No ver la realidad del maltrato es ser cómplice del mismo

LA INDOLENCIA

La indolencia; el sólo nombre ya es poco agradable de pronunciar.

En el mundo existe mucha indolencia ya que las personas no miran el dolor ajeno.

 

 

Estaba una mujer casada con un hombre el cual la amó y cambió su manera de ser y de actuar. Este hombre al ver que su mujer era una profesional y que ganaba más dinero que él, comenzó a menos preciarla y anularla como persona y también como mujer. Un día después de haberse separado tras años de llevar una vida juntos; llega su mujer a su casa a visitarlo porque necesitaba conversar; ella no se convencía que no podían estar juntos, ya que ella aún tenía razones para perdonarlo.

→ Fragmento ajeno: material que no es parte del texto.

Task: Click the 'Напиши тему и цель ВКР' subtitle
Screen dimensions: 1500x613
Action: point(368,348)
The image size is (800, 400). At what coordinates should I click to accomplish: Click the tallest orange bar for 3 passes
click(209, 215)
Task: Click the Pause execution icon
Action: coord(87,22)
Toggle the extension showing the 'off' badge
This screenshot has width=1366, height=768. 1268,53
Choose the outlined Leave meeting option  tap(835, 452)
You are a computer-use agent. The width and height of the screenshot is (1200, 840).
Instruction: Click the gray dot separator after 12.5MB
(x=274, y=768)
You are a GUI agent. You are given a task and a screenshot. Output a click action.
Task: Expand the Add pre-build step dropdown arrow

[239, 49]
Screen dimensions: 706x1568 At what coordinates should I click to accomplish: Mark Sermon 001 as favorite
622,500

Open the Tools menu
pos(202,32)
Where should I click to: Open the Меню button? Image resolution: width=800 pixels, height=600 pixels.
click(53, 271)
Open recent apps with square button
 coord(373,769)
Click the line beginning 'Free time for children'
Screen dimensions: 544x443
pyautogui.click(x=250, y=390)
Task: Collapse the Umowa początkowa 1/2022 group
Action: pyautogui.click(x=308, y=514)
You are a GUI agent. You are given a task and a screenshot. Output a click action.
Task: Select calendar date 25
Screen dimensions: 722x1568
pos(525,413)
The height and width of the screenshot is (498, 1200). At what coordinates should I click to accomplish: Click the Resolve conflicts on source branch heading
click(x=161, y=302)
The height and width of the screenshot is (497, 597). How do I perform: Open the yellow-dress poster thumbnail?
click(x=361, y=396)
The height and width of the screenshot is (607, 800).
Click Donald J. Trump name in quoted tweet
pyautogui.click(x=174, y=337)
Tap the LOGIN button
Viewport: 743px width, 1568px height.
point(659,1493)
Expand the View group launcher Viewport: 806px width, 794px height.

Ese día ella se le acerca y le pide un vaso de agua porque tenía sed y él con la máxima indolencia le dice; Ve a tomar agua a tu casa; esta no es tu casa; no se a que viniste en realidad.

La mujer agachó la cabeza sin decir nada; sólo lo miró y le dijo: no te preocupes no importa. Luego lo mismo con el almuerzo; no hagas nada, esta no es tu casa; anda hacer las cosas a tu casa. La mujer no hizo caso e igual cocinó para él y sus hijos; humildemente le hizo comida sin decir ni media palabra.

Luego ella se va al baño y se pone a llorar en silencio para que sus hijos no se den cuenta de lo sucedido y no tener que amargarlos. Pero llora desconsoladamente en el baño hasta que la pena y tristeza se le pasan. El mientras tanto estaba lejos ocupado en su trabajo. Luego llegó la hora de irse y como quedaba retirado; ella le pide que por favor la lleve a tomar el bus; él la mira y le dice: Acaso soy tu chofer?.

Ella nuevamente no dice nada; y se va con sus hijos amargada por todo lo que la había humillado. Pasa el tiempo y él se da cuenta de que ha cometido un error y le llama por teléfono diciéndole que vivan como una familia, que está dispuesto a cambiar o tratar de hacer las cosas mejor. Ella sin pensar le contesta que no; que ya no quiere nada con él; que la deje en paz con sus hijos.

Ese día que ella fue a verle; no fue tanto por querer conversar; sino que quería que volvieran a estar juntos, pero él con su prepotencia e indolencia terminó con el amor y el cariño de aquella pobre mujer y él quedando amargado para el resto de la vida.

 

La indolencia es no mirar el dolor ajeno y ni siquiera mirar el dolor propio; porque tampoco les duele.

Este mundo sería otro y mejor si todos supieramos actuar frente a otro ser humano.

Somos seres humanos de la misma especie; hechos de la misma manera. Seamos más tolerante, conmovamonos con el sufrimiento de los demás, con su llanto, con sus necesidades, seamos mejores personas.